Try it:
All lines from the one containing "Given: Save the current report" through the last line of the listing below are to be copied exactly. Exclude the pictures.

Supplied information:
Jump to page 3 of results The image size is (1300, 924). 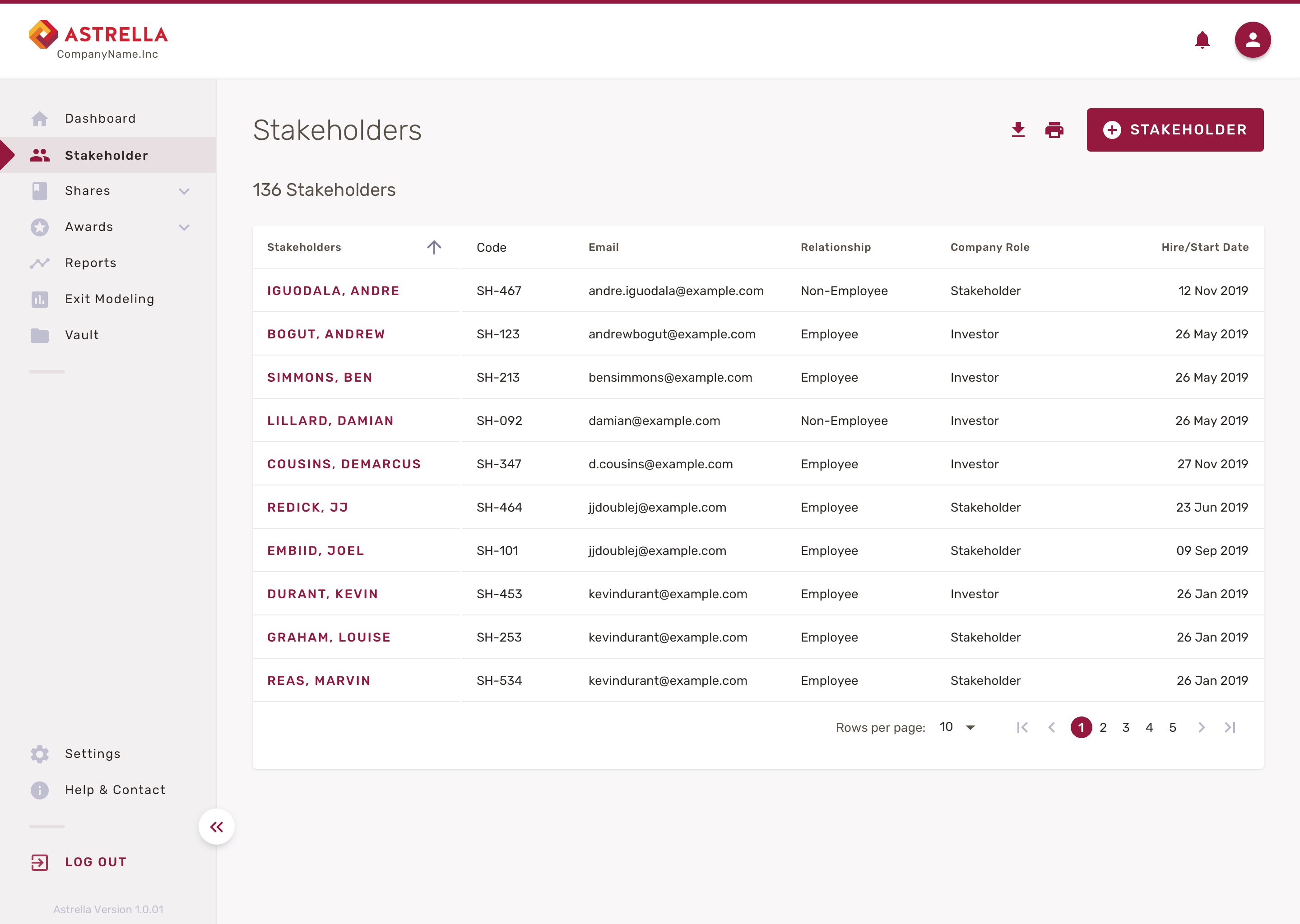(x=1125, y=727)
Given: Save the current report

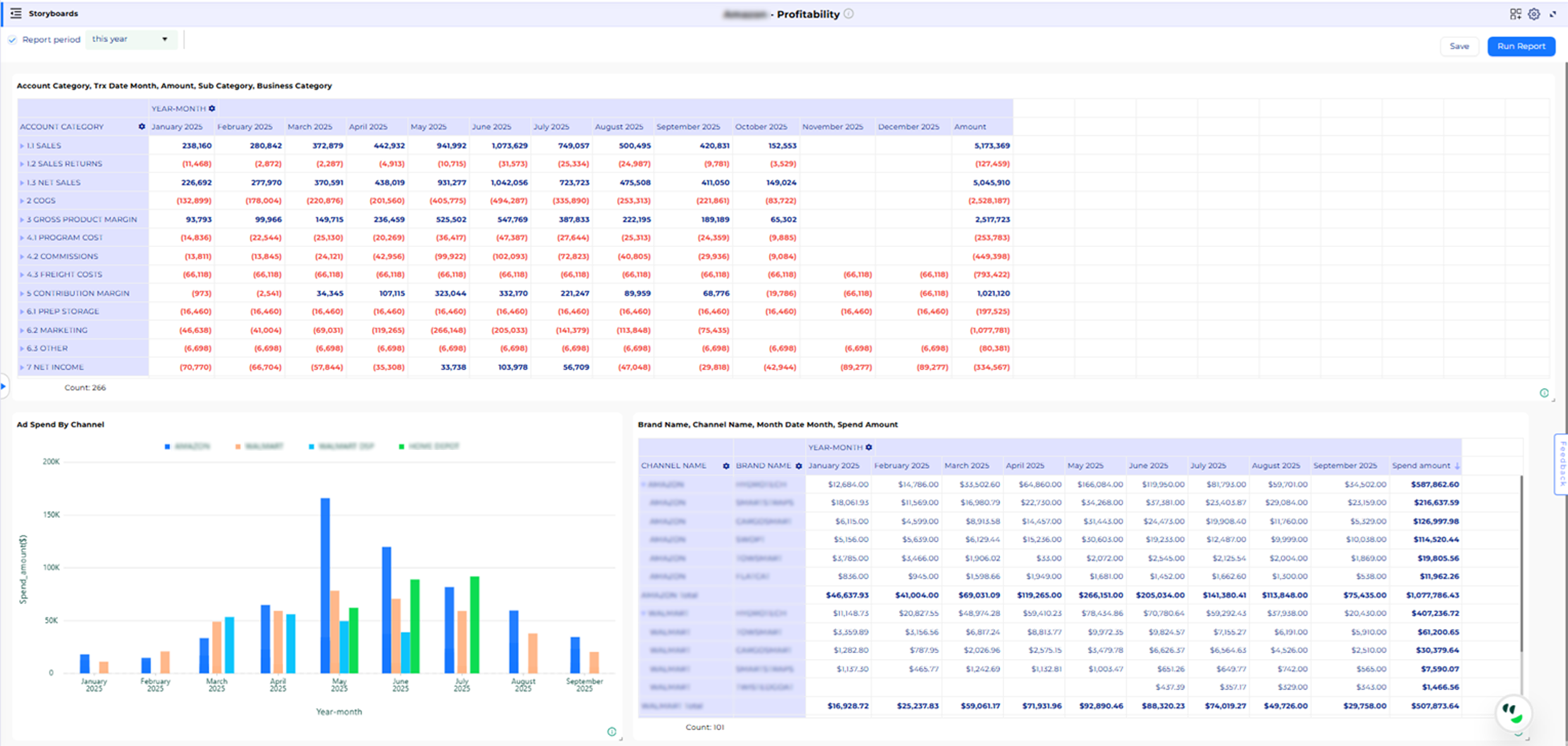Looking at the screenshot, I should click(1459, 46).
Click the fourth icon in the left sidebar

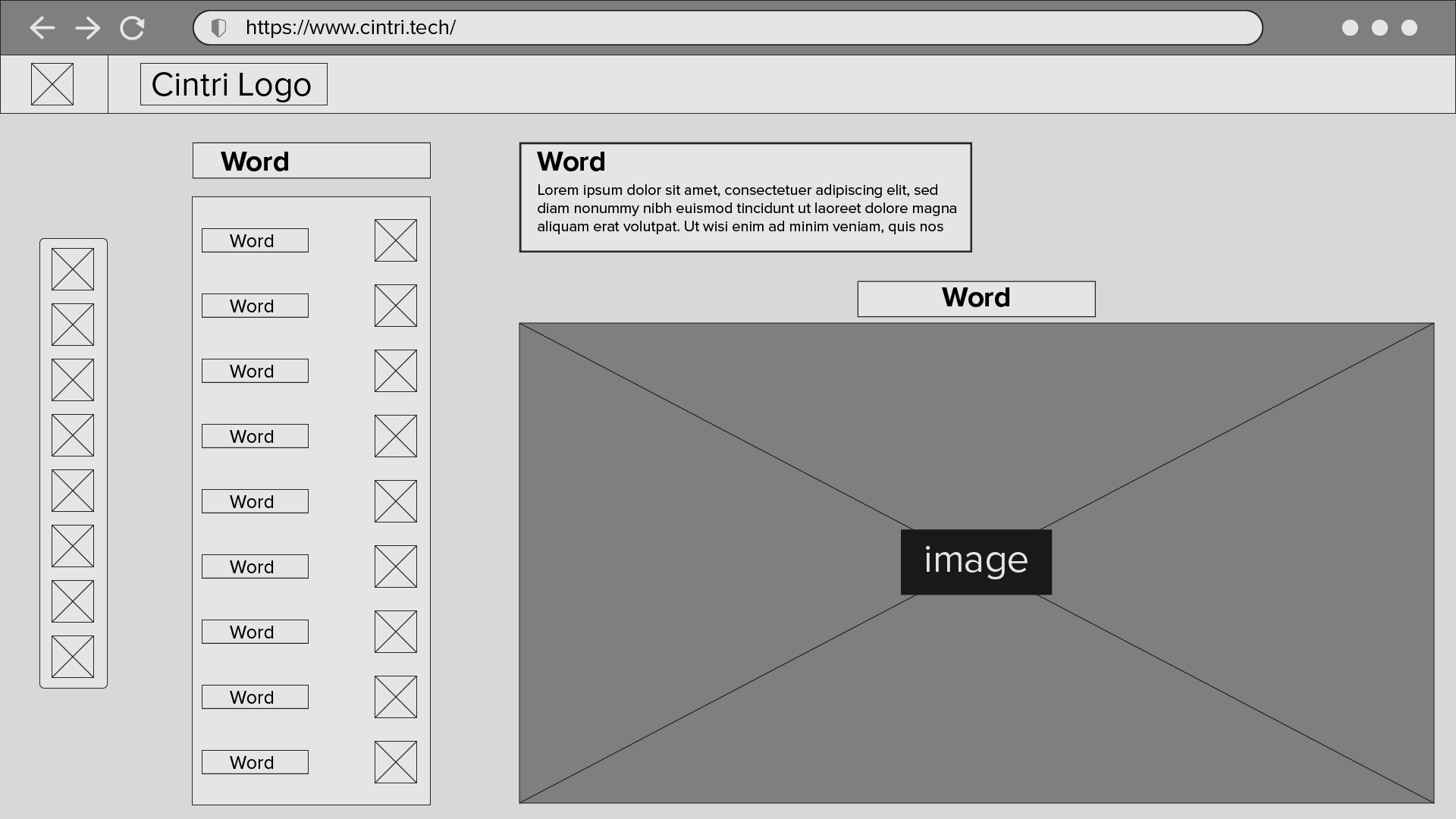(73, 435)
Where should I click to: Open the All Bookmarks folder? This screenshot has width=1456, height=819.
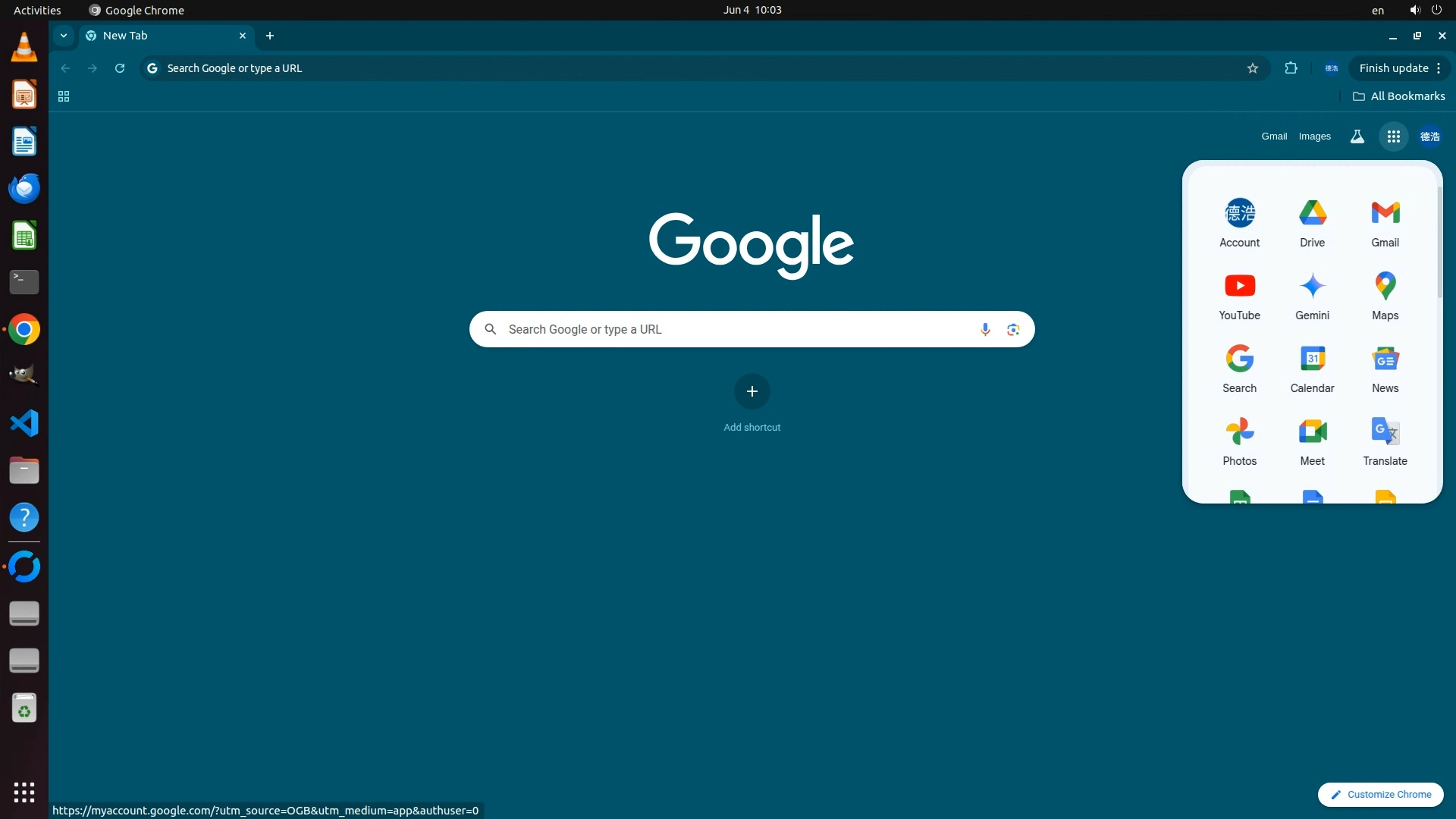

Task result:
Given: Save the current report

Looking at the screenshot, I should click(1459, 46).
Click the fourth icon in the left sidebar

(73, 435)
Where should I click to: Open the All Bookmarks folder? This screenshot has width=1456, height=819.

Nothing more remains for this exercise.